Lors du procès en appel de l’affaire proprement dite «achat de parrainages des élections présidentielles 2024», Saida Neghza et Belkacem Sahli ont nié tout en bloc les accussations à leur encontre et estiment avoir fait l’objet «d’un coup monté de toutes pièces par les services de sécurité».
Ils ont estimé que le juge d’instruction chargé de l’enquête judiciaire a axé son instruction sur des suppositions et probabilités rapportées dans les procès verbaux qui lui ont été transmis par la police judiciaire. Ils ont par ailleurs nié avoir eu l’intention de tromper et frauder via des formulaires qu’ils disent d’ailleurs «vrais», lors des précédentes élections présidentielles.
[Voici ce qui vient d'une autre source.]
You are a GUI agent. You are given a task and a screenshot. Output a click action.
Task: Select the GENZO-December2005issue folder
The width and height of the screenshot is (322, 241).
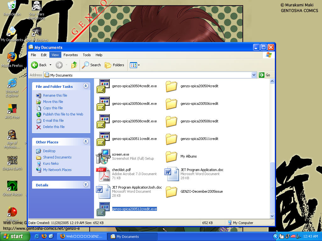point(171,191)
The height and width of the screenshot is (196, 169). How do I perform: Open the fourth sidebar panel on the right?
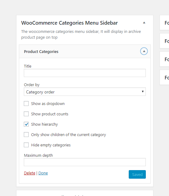tap(164, 77)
Ils ont affirmé à la présidente de la 10e chambre pénale qu’ils ne savaient même pas que l’actuel président de la République Abdelmadjid Tebboune était candidat aux élections présidentielles car il n’avait pas annoncé sa candidature.
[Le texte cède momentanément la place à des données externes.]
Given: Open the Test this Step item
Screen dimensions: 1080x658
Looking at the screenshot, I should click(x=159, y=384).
Ils ont affirmé avoir respecté toutes les procédures relatives aux élections présidentielles et dénoncé par la suite les pressions exercées sur eux. Ils ont déclaré que l’autorité nationale indépendante des élections que présidait Mohamed Charfi n’a pas répondu à leurs doléances. Nous y reviendrons demain avec de plus amples informations sur cette affaire qui a fait couler beaucoup d’encre à travers la presse écrite.